Drei Nachholspiele in der Hinterhand
Die Erleichterung ist spürbar, als Lars Thiemann das Spitzenspiel der Regionalliga Nord am Mittwochabend abpfeift. Groß, ja riesengroß war der Druck für beide Mannschaften gewesen – Weiche Flensburg als Verfolger auf der einen, Spitzenreiter HSV II auf der anderen Seite. Fünf Punkte ist Flensburg vor Spielbeginn hinter der Reserve des (Noch-)Bundesliga-Dinos. Zwei sind es 90 Spielminuten später, weil Flensburg recht souverän mit 2:0 gewinnt. Eigentlich aber haben die Nordlichter, die direkt an der dänischen Grenze angesiedelt sind, mittlerweile alle Trümpfe in der Hand. Denn während Hamburgs zweite Mannschaft schon 27 Spiele auf dem Konto hat, sind es bei Flensburg erst 24.
Vier Spiele im Zwei-Tages-Rhythmus
Theoretisch also sieben Punkte Vorsprung – wenn der ambitionierte Viertligist seine Nachholspiele gewinnt. Nur ist das leichter gesagt als getan, denn Weiche Flensburg wird durch den eng getakteten Spielplan bis auf Äußerste strapaziert. Sonntag steht das Auswärtsspiel gegen Hildesheim an, eine kleine Weltreise: 700 Kilometer insgesamt. Schon 52 Stunden später reist Weiche, benannt nach einem Flensburger Stadtteil, nach Hamburg, um bei Schlusslicht Altona 93 das nächste Pflichtspiel nachzuholen. Weitere 47 Stunden darauf: Heimspiel gegen den VfB Lübeck. Und nochmals 43 (!) Stunden später wird die englischste aller Englischen Wochen mit dem Heimspiel gegen Dorfklub SSV Jeddeloh II abgeschlossen. Stress pur, denn bis Mitte Mai muss Flensburg durch sein mit seinem Spielplan. Zehn Spiele in etwa 30 Tagen. Dann kommt das Landespokal-Finale, dann vielleicht die Aufstiegsspiele.

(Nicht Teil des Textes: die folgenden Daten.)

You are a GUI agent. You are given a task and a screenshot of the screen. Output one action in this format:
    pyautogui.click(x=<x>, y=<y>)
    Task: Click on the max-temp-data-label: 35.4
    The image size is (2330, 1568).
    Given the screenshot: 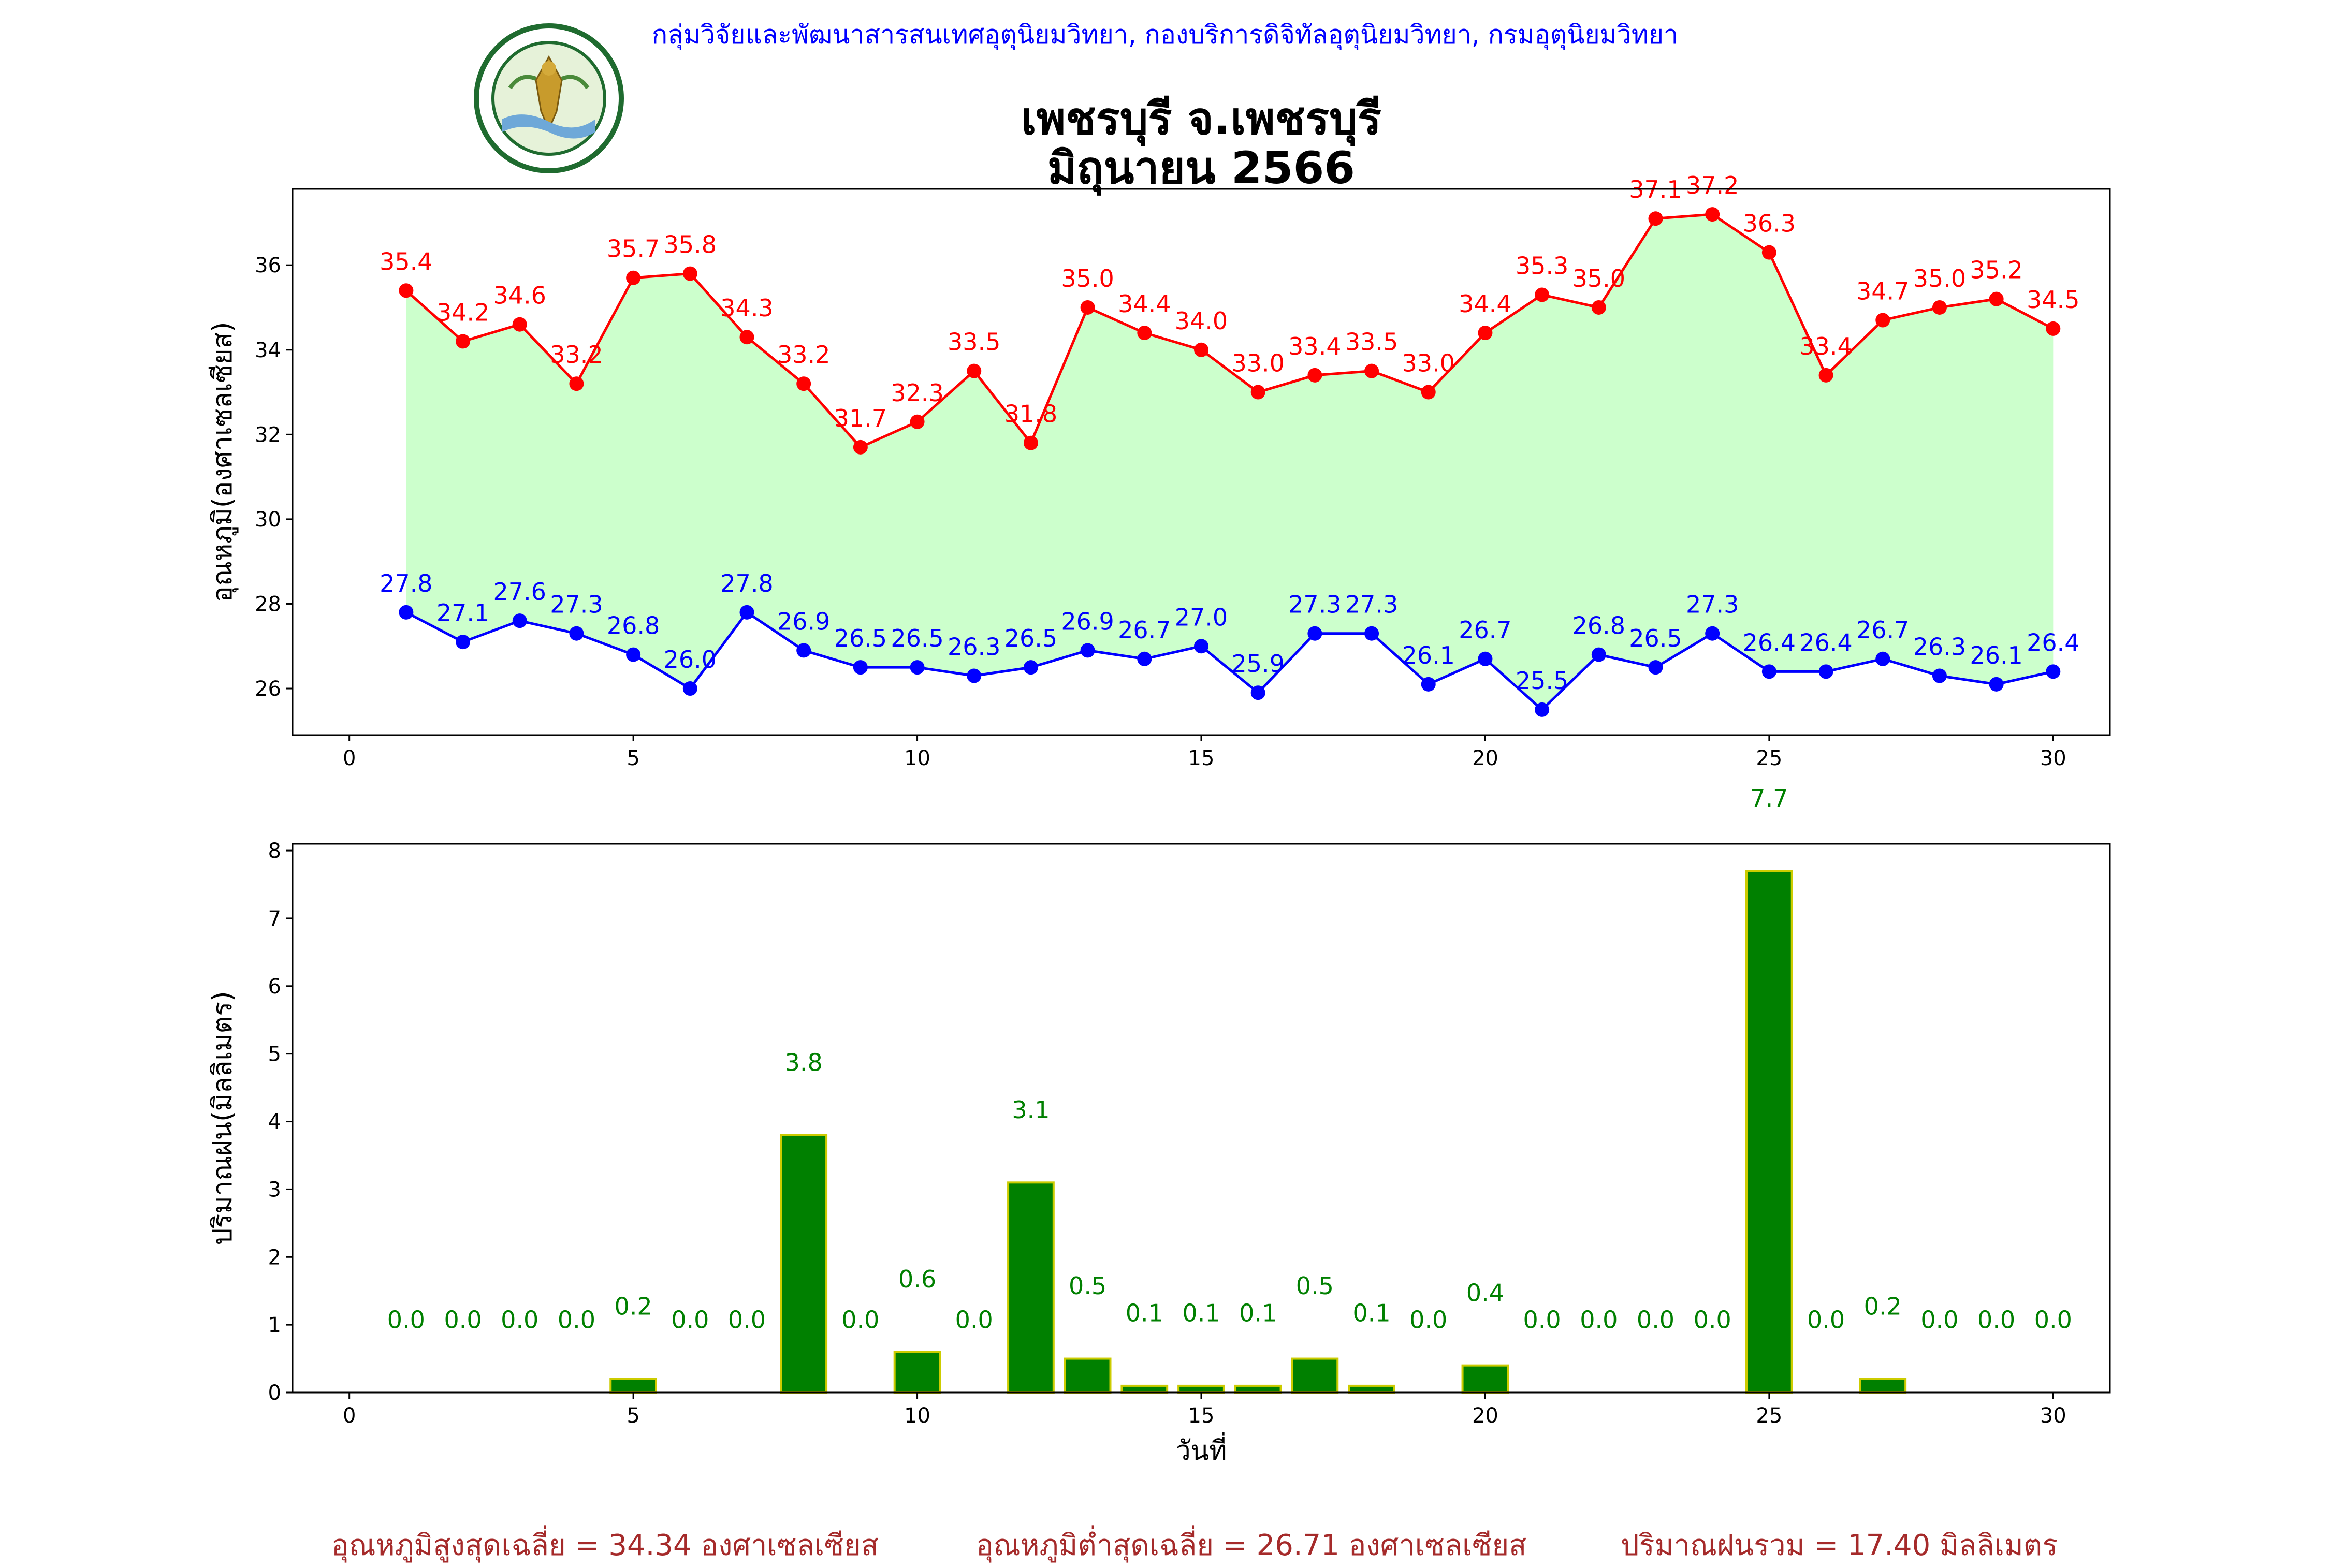 What is the action you would take?
    pyautogui.click(x=406, y=261)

Flensburg, knapp 100.000 Einwohner stark, würde sich freuen. In Schleswig-Holstein dominiert seit eh und je der Handball – die Derbys zwischen dem SC Flensburg-Handewitt und dem THW Kiel waren in den vergangenen Jahrzehnten neben der Kieler Woche stets die größten sportlichen Ereignisse im nördlichsten Bundesland. Nun pirscht sich der Fußball langsam, aber sicher heran. Aus Holstein Kiel wurde zunächst ein Drittligist, dann ein Zweitligist – und bald vielleicht ein Bundesligist? Der SC Weiche Flensburg, der im Sommer 2017 aus einer Fusion zwischen dem ETSV Weiche Flensburg und Flensburg 08 hervorgegangen ist, könnte der nächste Club sein, der die Nordlichter bundesweit vertreten darf. Bis dahin ist aber noch jede Menge Arbeit zu tun.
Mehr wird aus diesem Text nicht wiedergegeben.